Objective
Return every one of the lines below unchanged, character for character.

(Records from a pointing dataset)
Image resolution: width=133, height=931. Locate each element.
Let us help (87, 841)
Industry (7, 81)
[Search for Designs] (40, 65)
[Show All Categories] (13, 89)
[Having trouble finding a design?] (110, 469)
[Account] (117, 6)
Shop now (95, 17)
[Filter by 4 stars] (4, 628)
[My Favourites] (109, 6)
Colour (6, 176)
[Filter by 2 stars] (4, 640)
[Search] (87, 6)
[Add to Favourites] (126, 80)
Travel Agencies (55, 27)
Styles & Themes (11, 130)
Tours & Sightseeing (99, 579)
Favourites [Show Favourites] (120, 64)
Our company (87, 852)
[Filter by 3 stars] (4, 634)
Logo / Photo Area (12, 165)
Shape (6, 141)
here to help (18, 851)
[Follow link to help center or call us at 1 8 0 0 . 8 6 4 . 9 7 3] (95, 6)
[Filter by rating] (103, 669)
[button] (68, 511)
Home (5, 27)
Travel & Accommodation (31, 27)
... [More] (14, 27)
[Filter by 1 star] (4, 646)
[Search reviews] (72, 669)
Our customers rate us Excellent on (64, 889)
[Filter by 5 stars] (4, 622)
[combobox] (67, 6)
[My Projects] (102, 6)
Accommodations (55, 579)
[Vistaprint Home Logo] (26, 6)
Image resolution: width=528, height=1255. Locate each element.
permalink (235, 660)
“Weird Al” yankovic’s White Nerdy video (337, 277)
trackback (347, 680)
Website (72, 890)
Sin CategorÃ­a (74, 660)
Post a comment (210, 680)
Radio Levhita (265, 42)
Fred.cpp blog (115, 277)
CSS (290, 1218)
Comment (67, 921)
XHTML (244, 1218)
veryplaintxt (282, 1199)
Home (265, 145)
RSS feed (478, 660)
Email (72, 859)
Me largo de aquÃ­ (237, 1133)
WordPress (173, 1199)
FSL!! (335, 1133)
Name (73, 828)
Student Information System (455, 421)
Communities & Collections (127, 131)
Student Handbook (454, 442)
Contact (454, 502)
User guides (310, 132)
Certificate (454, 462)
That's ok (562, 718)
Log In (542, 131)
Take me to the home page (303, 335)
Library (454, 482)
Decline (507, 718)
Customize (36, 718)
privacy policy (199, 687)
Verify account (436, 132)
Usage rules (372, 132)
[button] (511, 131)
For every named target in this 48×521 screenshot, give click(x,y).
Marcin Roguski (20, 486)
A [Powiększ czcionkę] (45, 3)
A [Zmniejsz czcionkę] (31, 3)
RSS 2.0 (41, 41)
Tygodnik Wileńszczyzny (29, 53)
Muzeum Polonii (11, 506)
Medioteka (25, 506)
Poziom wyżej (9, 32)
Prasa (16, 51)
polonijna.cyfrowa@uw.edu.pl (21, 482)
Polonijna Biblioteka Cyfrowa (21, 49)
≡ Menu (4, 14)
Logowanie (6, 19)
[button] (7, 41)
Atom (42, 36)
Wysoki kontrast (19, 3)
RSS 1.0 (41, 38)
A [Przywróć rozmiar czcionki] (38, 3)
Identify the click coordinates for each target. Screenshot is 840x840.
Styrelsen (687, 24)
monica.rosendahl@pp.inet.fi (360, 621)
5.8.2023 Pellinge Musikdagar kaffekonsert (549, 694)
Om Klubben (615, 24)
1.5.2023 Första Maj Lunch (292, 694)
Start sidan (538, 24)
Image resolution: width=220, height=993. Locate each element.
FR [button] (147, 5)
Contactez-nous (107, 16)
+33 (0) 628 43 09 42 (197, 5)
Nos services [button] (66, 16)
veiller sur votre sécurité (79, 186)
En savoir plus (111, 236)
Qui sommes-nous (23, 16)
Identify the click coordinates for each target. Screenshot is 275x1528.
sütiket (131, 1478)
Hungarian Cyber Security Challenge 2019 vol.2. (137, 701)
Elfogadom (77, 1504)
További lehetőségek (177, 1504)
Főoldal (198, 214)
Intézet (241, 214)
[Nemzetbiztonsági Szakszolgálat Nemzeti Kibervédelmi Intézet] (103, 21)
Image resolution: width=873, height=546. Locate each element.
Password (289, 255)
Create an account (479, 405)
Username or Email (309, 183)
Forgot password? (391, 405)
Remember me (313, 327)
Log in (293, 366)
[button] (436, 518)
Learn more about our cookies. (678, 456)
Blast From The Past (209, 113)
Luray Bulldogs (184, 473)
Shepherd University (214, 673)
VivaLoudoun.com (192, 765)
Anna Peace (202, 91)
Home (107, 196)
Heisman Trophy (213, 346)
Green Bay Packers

Complete output
Image resolution: width=133, height=931. Locate each element.
Let us help (87, 841)
Industry (7, 81)
[Search for Designs] (40, 65)
[Show All Categories] (13, 89)
[Having trouble finding a design?] (110, 469)
[Account] (117, 6)
Shop now (95, 17)
[Filter by 4 stars] (4, 628)
[My Favourites] (109, 6)
Colour (6, 176)
[Filter by 2 stars] (4, 640)
[Search] (87, 6)
[Add to Favourites] (126, 80)
Travel Agencies (55, 27)
Styles & Themes (11, 130)
Tours & Sightseeing (99, 579)
Favourites [Show Favourites] (120, 64)
Our company (87, 852)
[Filter by 3 stars] (4, 634)
Logo / Photo Area (12, 165)
Shape (6, 141)
here to help (18, 851)
[Follow link to help center or call us at 1 8 0 0 . 8 6 4 . 9 7 3] (95, 6)
[Filter by rating] (103, 669)
[button] (68, 511)
Home (5, 27)
Travel & Accommodation (31, 27)
... [More] (14, 27)
[Filter by 1 star] (4, 646)
[Search reviews] (72, 669)
Our customers rate us Excellent on (64, 889)
[Filter by 5 stars] (4, 622)
[combobox] (67, 6)
[My Projects] (102, 6)
Accommodations (55, 579)
[Vistaprint Home Logo] (26, 6)
Image resolution: width=528, height=1255. Locate each element.
permalink (235, 660)
“Weird Al” yankovic’s White Nerdy video (337, 277)
trackback (347, 680)
Website (72, 890)
Sin CategorÃ­a (74, 660)
Post a comment (210, 680)
Radio Levhita (265, 42)
Fred.cpp blog (115, 277)
CSS (290, 1218)
Comment (67, 921)
XHTML (244, 1218)
veryplaintxt (282, 1199)
Home (265, 145)
RSS feed (478, 660)
Email (72, 859)
Me largo de aquÃ­ (237, 1133)
WordPress (173, 1199)
FSL!! (335, 1133)
Name (73, 828)
Student Information System (455, 421)
Communities & Collections (127, 131)
Student Handbook (454, 442)
Contact (454, 502)
User guides (310, 132)
Certificate (454, 462)
That's ok (562, 718)
Log In (542, 131)
Take me to the home page (303, 335)
Library (454, 482)
Decline (507, 718)
Customize (36, 718)
privacy policy (199, 687)
Verify account (436, 132)
Usage rules (372, 132)
[button] (511, 131)
For every named target in this 48×521 screenshot, give click(x,y).
Marcin Roguski (20, 486)
A [Powiększ czcionkę] (45, 3)
A [Zmniejsz czcionkę] (31, 3)
RSS 2.0 (41, 41)
Tygodnik Wileńszczyzny (29, 53)
Muzeum Polonii (11, 506)
Medioteka (25, 506)
Poziom wyżej (9, 32)
Prasa (16, 51)
polonijna.cyfrowa@uw.edu.pl (21, 482)
Polonijna Biblioteka Cyfrowa (21, 49)
≡ Menu (4, 14)
Logowanie (6, 19)
[button] (7, 41)
Atom (42, 36)
Wysoki kontrast (19, 3)
RSS 1.0 (41, 38)
A [Przywróć rozmiar czcionki] (38, 3)
Identify the click coordinates for each target. Screenshot is 840x840.
Styrelsen (687, 24)
monica.rosendahl@pp.inet.fi (360, 621)
5.8.2023 Pellinge Musikdagar kaffekonsert (549, 694)
Om Klubben (615, 24)
1.5.2023 Första Maj Lunch (292, 694)
Start sidan (538, 24)
Image resolution: width=220, height=993. Locate each element.
FR [button] (147, 5)
Contactez-nous (107, 16)
+33 (0) 628 43 09 42 (197, 5)
Nos services [button] (66, 16)
veiller sur votre sécurité (79, 186)
En savoir plus (111, 236)
Qui sommes-nous (23, 16)
Identify the click coordinates for each target. Screenshot is 275x1528.
sütiket (131, 1478)
Hungarian Cyber Security Challenge 2019 vol.2. (137, 701)
Elfogadom (77, 1504)
További lehetőségek (177, 1504)
Főoldal (198, 214)
Intézet (241, 214)
[Nemzetbiztonsági Szakszolgálat Nemzeti Kibervédelmi Intézet] (103, 21)
Image resolution: width=873, height=546. Locate each element.
Password (289, 255)
Create an account (479, 405)
Username or Email (309, 183)
Forgot password? (391, 405)
Remember me (313, 327)
Log in (293, 366)
[button] (436, 518)
Learn more about our cookies. (678, 456)
Blast From The Past (209, 113)
Luray Bulldogs (184, 473)
Shepherd University (214, 673)
VivaLoudoun.com (192, 765)
Anna Peace (202, 91)
Home (107, 196)
Heisman Trophy (213, 346)
Green Bay Packers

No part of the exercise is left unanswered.